• _原文内容_
------

有机化学 ›› 2013, Vol. 33 ›› Issue (03): 634-639.DOI: 10.6023/cjoc201211015 上一篇    下一篇

研究简报

β2-AR激动剂BI-167107的合成

王江波a, Seungkirl Ahnb, Alem W.Kahsaib, 刘蓉c, 任杰a, 胡昆a, 孙小强c, 陈新a   

  1. a 常州大学制药与生命科学学院 常州 213164;
    b Department of Medicine, Duke University Medical Center, Durham, NC 27710, USA;
    c 常州大学石油化工学院 常州 213164
  • 收稿日期:2012-11-18 修回日期:2012-12-06 发布日期:2012-12-20
  • 通讯作者: 孙小强, 陈新 E-mail:xinchen@cczu.edu.cn; xqsun@jpu.edu.cn
  • 基金资助:

    国家自然科学基金(Nos. 21272029, 81272982)资助项目.

Synthesis of β2-AR Agonist BI-167107

Wang Jiangboa, Ahn Seungkirlb, Kahsai Alem W.b, Liu Rongc, Ren Jiea, Hu Kuna, Sun Xiaoqiangc, Chen Xina   

  1. a School of Pharmaceutical and Life Science, Changzhou University, Changzhou 213164;
    b Department of Medicine, Duke University Medical Center, Durham, NC 27710, USA;
    c School of Petrochemical Engineering, Changzhou University, Changzhou 213164
  • Received:2012-11-18 Revised:2012-12-06 Published:2012-12-20
  • Supported by:

    Project supported by the National Natural Science Foundation of China (Nos. 21272029, 81272982).

------

• _任务清单_
A) 根据上文回答：
(i) 这篇论文的收稿日期是哪一天？
(ii) 这篇论文的DOI是什么？
(iii) 资助这项研究的国家自然科学基金项目编号有哪些？
B) 修改上文中从"1. a School"开始、一直到"(Nos. 21272029, 81272982)."为止的这一段，把其中的"Received"换成"Submitted"，再写出改好的内容。
这些条目和上文没有任何关系。

[数据集条目]
------

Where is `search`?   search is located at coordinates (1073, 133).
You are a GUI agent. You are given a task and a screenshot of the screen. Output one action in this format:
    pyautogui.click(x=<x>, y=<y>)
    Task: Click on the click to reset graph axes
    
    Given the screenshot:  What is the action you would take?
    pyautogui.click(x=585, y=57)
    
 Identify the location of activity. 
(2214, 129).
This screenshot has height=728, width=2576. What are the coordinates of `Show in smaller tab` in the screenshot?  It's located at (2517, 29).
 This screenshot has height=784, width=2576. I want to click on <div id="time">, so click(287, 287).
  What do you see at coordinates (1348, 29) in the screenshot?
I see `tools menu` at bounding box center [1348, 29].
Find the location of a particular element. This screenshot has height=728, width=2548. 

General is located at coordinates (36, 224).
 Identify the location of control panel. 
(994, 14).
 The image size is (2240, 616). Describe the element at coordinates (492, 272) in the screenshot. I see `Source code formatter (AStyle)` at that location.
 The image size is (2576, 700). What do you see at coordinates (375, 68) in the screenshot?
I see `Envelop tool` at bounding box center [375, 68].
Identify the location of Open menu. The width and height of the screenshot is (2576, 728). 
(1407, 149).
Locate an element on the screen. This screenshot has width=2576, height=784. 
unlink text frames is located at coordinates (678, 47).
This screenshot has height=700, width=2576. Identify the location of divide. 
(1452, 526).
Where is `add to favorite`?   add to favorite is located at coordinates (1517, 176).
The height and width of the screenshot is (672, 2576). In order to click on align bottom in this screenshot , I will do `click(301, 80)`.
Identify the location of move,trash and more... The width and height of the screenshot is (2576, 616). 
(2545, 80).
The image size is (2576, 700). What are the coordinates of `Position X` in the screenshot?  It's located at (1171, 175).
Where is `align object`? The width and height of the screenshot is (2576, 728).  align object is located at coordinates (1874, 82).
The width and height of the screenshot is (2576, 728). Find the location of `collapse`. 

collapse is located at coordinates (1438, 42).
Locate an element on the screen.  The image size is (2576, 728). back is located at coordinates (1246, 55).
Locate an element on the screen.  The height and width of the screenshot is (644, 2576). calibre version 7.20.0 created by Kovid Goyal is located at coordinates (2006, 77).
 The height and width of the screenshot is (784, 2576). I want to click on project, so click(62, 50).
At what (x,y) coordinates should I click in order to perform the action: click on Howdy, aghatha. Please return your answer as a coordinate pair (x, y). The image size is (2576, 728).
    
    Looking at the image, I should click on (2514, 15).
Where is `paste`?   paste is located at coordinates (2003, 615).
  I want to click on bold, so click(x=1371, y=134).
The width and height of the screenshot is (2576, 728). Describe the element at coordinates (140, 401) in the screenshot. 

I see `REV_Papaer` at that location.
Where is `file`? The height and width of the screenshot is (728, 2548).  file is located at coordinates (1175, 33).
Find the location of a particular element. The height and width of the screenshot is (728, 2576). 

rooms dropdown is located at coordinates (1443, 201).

------

• _参考答案_
A)
(i) 2012-11-18
(ii) 10.6023/cjoc201211015
(iii) 21272029和81272982

B)
1. a School of Pharmaceutical and Life Science, Changzhou University, Changzhou 213164;
    b Department of Medicine, Duke University Medical Center, Durham, NC 27710, USA;
    c School of Petrochemical Engineering, Changzhou University, Changzhou 213164
  • Submitted:2012-11-18 Revised:2012-12-06 Published:2012-12-20
  • Supported by:

    Project supported by the National Natural Science Foundation of China (Nos. 21272029, 81272982).